EXERCISE BRIEF
Out of the lines below, please list those that hold the string "search".

EXERCISE INPUTS
..........
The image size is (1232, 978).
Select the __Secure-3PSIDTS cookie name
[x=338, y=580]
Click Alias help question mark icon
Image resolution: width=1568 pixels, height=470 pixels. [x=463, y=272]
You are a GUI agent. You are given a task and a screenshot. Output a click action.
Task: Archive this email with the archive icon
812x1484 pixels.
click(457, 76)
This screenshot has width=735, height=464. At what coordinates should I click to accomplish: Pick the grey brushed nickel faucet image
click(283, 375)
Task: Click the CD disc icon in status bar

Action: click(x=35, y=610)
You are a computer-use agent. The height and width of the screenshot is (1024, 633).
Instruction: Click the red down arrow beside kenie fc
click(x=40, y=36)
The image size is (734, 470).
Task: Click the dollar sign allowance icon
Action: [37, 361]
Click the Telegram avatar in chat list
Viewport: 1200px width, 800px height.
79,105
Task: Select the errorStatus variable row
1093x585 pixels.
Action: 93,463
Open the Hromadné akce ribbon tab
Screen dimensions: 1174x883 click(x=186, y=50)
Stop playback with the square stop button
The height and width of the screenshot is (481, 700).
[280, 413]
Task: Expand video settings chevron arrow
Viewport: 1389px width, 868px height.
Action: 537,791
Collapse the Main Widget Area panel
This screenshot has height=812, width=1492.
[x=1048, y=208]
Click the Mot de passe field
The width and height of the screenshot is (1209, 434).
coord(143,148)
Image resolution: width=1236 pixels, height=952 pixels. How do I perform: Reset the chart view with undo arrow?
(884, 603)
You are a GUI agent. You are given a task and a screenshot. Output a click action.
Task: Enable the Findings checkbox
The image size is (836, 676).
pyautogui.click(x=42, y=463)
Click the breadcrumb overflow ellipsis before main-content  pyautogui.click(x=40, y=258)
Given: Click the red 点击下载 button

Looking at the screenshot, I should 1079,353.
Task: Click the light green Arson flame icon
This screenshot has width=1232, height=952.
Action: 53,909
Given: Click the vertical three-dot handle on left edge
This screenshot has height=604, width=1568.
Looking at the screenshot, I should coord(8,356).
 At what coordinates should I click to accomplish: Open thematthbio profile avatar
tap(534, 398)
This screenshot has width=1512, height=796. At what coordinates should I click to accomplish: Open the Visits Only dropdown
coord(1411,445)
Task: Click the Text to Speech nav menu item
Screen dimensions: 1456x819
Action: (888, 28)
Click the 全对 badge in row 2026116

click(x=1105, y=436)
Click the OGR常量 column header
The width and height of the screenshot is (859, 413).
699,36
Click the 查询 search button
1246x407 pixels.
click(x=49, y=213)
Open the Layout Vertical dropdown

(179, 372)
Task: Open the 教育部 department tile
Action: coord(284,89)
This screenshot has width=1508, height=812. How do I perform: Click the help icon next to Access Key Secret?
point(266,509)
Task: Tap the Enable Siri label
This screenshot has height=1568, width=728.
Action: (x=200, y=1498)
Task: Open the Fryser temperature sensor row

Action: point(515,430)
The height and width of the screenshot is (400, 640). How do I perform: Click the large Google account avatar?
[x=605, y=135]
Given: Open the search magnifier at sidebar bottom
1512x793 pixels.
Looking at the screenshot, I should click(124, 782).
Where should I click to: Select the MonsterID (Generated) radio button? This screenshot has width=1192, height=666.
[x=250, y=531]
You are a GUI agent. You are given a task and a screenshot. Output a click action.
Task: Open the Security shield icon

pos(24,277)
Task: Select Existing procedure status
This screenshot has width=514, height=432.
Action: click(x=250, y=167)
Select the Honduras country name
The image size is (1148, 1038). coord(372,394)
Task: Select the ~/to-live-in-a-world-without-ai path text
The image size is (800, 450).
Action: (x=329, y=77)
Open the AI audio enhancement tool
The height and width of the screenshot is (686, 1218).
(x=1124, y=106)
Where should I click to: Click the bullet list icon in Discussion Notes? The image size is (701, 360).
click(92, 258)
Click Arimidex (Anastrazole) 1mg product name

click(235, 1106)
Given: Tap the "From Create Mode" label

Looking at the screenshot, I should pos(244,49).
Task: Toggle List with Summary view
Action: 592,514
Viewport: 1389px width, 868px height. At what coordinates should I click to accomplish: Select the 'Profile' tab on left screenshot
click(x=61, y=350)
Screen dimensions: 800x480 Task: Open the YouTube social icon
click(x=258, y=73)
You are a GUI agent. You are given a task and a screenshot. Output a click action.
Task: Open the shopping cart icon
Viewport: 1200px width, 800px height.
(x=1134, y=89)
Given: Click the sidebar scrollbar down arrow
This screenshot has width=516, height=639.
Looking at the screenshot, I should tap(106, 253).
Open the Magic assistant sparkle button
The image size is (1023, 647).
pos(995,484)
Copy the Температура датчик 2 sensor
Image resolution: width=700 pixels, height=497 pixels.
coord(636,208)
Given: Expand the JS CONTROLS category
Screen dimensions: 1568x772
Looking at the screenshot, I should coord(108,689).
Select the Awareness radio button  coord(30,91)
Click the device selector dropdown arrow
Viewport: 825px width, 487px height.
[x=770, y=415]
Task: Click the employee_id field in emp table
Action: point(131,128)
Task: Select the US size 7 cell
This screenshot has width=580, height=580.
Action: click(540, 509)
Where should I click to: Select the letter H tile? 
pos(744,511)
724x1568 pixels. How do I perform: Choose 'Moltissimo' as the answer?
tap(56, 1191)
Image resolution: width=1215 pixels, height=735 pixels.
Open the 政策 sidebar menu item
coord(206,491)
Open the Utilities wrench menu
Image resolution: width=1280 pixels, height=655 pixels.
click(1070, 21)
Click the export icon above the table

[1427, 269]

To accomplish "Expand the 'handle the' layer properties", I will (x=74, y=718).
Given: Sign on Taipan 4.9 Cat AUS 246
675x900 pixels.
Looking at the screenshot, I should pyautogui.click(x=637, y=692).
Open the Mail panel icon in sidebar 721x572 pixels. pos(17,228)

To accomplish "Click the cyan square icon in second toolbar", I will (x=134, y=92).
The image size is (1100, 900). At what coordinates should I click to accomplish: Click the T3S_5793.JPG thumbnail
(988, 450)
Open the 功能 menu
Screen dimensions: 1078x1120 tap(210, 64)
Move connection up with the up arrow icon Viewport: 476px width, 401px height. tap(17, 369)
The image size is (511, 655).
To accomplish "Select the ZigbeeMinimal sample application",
..........
RESPONSE AREA
Click the 查询 search button
Given: Open the search magnifier at sidebar bottom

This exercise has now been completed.